The first study consisted of 34 Italian fifth-graders who participated in a six-week course on Harry Potter. After that, they had to fill out a questionnaire considering immigrants, and then the researchers divided them into 2 groups. Each group had to read specifically selected passages from the books.
The participants in the first group were asked to discuss bigotry and prejudice as themes in the series, while the other group served only as a control group. The participants in the first group showed an increased tolerance toward immigrants – but only when they identified them with Potter.
The second study included 117 Italian high school students. Researchers found that those participants who identified emotionally with Harry had perceived LGBT people more positively.
Finally, the third study interrogated college students from UK. They didn’t find any connection between the students’ perception of refugees with their emotional bond with Potter. However, they found that students who less identified emotionally with Voldemort were more refugee tolerant.
In all 3 studies, the researchers concluded that the Harry Potter books improved the reader’s perception and tolerance of marginalized groups of people.
Moreover, they also claim that teachers can educate young children to understand the allegory behind the books. Namely, Harry’s support of the “mudbloods” is an allegory of the bigotry that exists in our society.
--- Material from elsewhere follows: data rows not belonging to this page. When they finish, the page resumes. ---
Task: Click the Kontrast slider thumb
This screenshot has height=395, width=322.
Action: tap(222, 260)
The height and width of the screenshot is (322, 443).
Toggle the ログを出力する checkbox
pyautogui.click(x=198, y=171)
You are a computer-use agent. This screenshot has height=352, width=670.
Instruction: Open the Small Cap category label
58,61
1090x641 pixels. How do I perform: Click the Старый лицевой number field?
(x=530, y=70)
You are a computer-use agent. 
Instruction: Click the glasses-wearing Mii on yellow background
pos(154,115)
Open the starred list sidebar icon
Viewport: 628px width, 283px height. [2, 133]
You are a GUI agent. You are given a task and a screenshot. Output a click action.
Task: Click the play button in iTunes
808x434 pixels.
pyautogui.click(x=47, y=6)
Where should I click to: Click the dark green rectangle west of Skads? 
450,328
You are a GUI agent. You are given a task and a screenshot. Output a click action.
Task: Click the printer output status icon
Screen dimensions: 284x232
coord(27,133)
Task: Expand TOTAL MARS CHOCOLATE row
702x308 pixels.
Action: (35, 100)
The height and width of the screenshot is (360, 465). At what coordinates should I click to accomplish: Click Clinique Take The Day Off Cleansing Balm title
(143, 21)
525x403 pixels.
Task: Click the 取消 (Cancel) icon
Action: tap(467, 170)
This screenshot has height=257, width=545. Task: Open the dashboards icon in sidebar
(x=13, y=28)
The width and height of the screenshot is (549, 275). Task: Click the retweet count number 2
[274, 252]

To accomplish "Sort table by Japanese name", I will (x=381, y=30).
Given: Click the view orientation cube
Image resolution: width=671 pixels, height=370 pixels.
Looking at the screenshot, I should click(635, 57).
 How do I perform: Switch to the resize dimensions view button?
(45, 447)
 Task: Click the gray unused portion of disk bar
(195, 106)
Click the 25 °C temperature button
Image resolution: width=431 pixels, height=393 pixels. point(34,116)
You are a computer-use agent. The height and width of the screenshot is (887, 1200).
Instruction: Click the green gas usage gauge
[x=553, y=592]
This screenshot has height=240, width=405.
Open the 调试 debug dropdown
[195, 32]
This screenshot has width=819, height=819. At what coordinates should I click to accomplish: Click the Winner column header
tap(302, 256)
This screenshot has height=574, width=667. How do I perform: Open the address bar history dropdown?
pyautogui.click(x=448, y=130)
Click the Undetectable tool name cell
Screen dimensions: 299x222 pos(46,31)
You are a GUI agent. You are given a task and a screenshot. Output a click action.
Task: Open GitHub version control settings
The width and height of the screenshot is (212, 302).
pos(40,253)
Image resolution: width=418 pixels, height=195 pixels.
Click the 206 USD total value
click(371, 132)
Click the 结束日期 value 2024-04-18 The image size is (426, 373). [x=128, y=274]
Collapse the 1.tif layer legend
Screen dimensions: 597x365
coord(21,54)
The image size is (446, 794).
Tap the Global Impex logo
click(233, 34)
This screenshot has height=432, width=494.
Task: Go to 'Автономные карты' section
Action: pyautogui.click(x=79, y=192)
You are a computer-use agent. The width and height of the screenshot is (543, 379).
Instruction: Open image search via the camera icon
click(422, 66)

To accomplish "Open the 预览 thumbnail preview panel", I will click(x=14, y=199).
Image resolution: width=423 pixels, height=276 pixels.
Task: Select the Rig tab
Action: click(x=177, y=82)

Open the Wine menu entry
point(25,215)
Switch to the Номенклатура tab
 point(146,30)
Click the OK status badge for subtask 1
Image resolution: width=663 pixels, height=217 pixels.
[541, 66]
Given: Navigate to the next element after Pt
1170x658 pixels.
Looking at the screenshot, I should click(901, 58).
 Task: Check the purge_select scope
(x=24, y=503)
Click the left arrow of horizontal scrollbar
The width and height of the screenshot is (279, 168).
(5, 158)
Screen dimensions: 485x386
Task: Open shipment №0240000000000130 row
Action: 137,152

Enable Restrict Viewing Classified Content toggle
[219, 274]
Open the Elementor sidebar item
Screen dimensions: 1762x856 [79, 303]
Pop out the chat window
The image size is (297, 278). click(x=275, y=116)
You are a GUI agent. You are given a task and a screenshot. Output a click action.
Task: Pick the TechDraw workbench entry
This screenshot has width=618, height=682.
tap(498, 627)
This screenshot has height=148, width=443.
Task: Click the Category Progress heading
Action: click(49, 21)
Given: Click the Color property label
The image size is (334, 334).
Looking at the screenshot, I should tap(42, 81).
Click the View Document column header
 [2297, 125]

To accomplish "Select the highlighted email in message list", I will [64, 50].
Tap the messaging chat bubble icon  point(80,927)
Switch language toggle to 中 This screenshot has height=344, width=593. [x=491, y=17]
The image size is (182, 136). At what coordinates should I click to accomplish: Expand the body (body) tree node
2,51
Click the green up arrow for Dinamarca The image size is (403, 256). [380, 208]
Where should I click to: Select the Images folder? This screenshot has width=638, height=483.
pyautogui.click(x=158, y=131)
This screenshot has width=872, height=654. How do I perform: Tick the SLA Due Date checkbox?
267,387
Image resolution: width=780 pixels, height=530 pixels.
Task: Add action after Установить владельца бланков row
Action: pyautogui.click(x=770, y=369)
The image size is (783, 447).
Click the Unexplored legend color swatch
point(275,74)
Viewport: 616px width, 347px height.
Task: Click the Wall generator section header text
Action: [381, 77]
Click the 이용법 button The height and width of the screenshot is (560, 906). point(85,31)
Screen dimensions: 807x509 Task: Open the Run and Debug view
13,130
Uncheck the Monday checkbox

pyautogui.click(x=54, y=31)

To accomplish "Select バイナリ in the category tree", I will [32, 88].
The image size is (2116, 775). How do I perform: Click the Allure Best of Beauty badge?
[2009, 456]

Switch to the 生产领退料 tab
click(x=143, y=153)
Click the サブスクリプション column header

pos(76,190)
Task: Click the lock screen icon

Finally, the books convey a universal message of tolerance that actually works. Harry’s journey of self-discovery may be immortalized to serve as a guide for teaching young people tolerance and acceptance.
Mary Wright is a professional writer with more than 10 years of incessant practice. Her topics of interest gravitate around the fields of the human mind and the interpersonal relationships of people.If you have a general question or comment please fill out the form and we will get back to you as soon as possible https://curiousmindmagazine.com/contact-us/ .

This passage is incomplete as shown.